## BEGIN Given information

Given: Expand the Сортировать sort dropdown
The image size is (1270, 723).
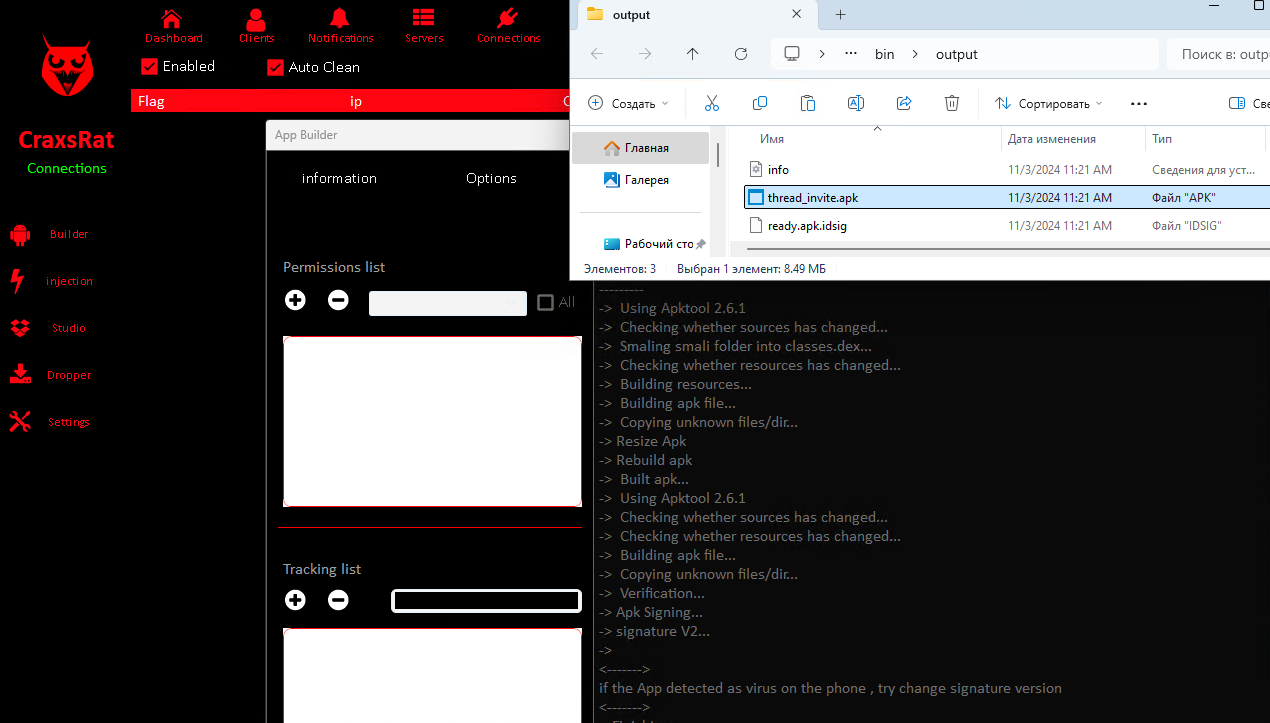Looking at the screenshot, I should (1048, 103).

## END Given information
## BEGIN Given information

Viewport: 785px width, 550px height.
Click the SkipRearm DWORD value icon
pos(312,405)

## END Given information
## BEGIN Given information

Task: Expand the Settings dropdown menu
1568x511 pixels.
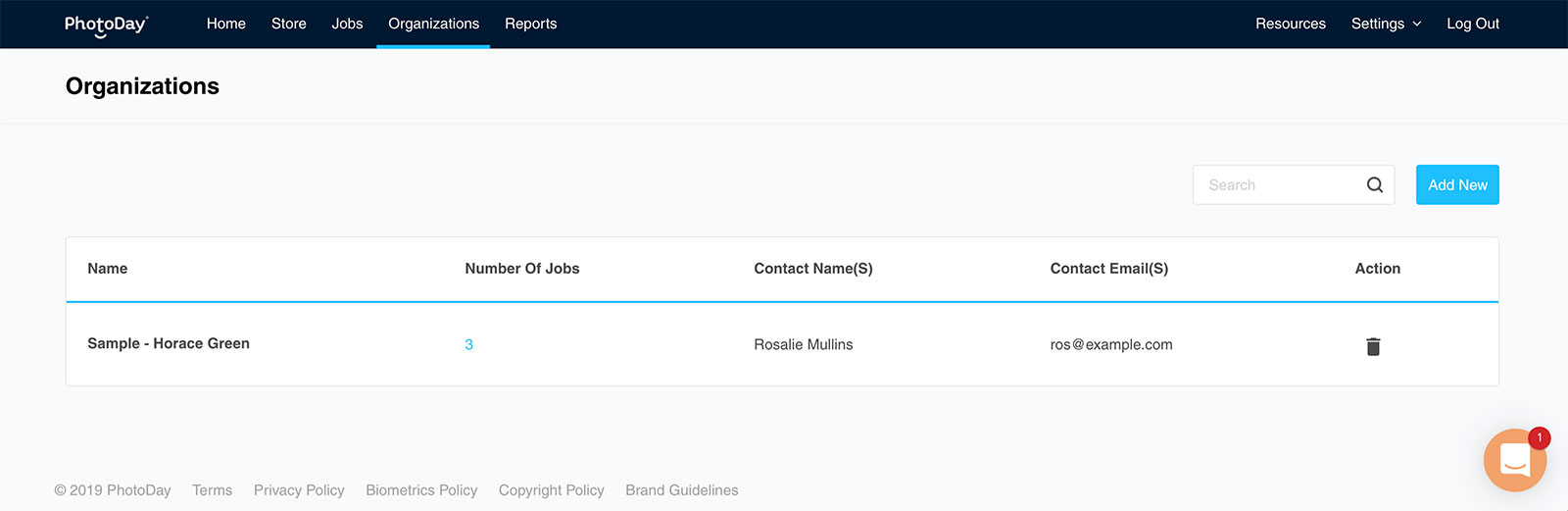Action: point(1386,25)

## END Given information

§ **Problem to work on**: Repeat, word for word, the rows from the line containing "Viewport: 785px width, 550px height." through the line containing "pos(312,405)", both of those lines included.

§ **Result of this task**:
Viewport: 785px width, 550px height.
Click the SkipRearm DWORD value icon
pos(312,405)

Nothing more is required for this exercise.